Solids in the 1- to 2-micron size range tend to plug the microfractures created by bit cutter impact and impede pressure equalization and the resulting lifting action. With the HPWBF system, there are fewer sub-micron particles to plug the micro-fractures, and as a result, rock chips are more easily removed and carried to the surface.
Non-dispersed fluid effects
The non-dispersed nature of the HPWBF system also helps to increase ROP. In a dispersed fluid, commercial products satisfy molecular charges, but as a consequence, total solids surface area increases, as does plastic viscosity. The aggregated or flocculated state of the HPWBF system presents a minimum surface area of clay platelets with a decrease in plastic viscosity and a corresponding increase of energy at the bit. These larger agglomerates also present fewer sub-micron particles that could impede pressure equalization across the chip and retard ROP (Figure 2).
Effective inhibition
The HPWBF system exhibits a large degree of inhibition due in part to the high molecular weight polymer and also the anionic polymers used to provide fluid-loss control, bentonite extension and additional inhibition. The anionic polymers adhere to clays in a plating fashion, preventing the absorption of water. The HMW polymer tends to wrap around clay particles helically, providing reinforcement and lessening the effects of attrition. The inhibitive nature of this HPWBF system was evaluated against that of a typical dispersed fluid system. Test results (Figure 3) indicate significantly less swelling compared to the dispersed fluid.
The inhibitive nature of this HPWBF leads to a more stable, near-gauge well bore. Caliper logs of wells drilled using the HPWBF and invert emulsion fluids were analyzed to determine wellbore enlargement. Based on calculated gauge wellbore volumes and wellbore volumes taken from the caliper logs, the HPWBF well showed an enlargement of 9.6% compared to 7.1% for the invert emulsion. This is a difference in actual hole diameter of less than 1/3 in.
Thixotropic properties
An ideal drilling fluid will exhibit decreased viscosity with increased shear. Viscosity affects hydraulics and cuttings removal. A less shear-thinning fluid is more likely to develop a "viscosity cushion" between bit cutters and the formation, reducing penetration rates. The low colloidal and polymeric content of the HPWBF results in a highly shear-thinning fluid with less drillstring pressure loss and more energy available at the bit. Low drillstring and bit pressure losses and high bit-hydraulic horsepower values were seen on the Eaves No. 5 well.
HSE benefits
The HPWBF system uses no dispersants or caustic materials. Improved SRE values help conserve water resources and reduce the waste stream. The basic components of the HPWBF system comprise about 2% of the volume compared to 4% for a dispersed system, which helps to reduce risk and costs. No aromatic wastes are produced.
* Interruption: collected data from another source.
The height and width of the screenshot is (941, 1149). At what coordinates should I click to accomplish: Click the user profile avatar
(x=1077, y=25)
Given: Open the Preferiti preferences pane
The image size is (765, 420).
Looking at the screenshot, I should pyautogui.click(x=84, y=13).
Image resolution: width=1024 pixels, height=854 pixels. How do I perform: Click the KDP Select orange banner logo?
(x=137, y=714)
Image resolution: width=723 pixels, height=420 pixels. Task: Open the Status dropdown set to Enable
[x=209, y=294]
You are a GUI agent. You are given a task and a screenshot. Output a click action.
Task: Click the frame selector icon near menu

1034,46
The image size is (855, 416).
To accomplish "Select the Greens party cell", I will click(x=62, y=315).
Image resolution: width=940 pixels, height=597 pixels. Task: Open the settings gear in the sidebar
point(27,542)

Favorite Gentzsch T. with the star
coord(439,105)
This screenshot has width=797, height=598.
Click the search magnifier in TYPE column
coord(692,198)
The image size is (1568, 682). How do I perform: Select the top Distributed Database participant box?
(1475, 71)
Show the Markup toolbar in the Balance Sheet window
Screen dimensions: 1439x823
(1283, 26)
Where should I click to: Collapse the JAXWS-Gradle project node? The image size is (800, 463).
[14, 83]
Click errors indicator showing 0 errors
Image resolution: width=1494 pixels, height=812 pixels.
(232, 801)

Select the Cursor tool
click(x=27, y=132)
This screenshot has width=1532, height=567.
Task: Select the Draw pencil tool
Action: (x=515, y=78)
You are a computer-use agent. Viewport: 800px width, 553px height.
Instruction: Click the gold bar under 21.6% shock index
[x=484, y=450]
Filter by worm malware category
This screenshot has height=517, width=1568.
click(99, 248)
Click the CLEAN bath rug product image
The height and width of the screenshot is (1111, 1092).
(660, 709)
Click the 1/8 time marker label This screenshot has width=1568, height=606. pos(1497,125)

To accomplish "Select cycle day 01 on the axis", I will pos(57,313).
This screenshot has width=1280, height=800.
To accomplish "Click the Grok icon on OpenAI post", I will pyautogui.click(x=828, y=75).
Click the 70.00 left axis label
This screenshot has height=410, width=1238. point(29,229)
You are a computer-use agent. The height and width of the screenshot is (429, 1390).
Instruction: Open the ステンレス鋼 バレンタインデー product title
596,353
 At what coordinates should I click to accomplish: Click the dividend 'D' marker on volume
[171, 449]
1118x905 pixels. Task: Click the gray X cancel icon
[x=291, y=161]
Cost comparison: emulsion fluids
A 1999 study of wells drilled with diesel invert emulsion fluid systems in the Lobo trend of south Texas looked at ancillary costs associated with diesel-based systems but not necessarily
shown as part of the fluid system cost. The average interval length of the 15 wells was 2,055 ft (626.8 m), with an average wellbore diameter of 6½ in. Fluid system costs, exclusive of transportation and engineering, averaged US $28,600 per interval. Ancillary costs for the 15 wells averaged $22,000, or 43% of the total. Ancillary costs are essentially eliminated when wells are drilled with the HPWBF discussed here.
Low colloidal solids content has a positive effect on ROP. The use of this HPWBF helped the operator to reduce or eliminate risks and costs of using invert emulsion fluids, without compromising performance.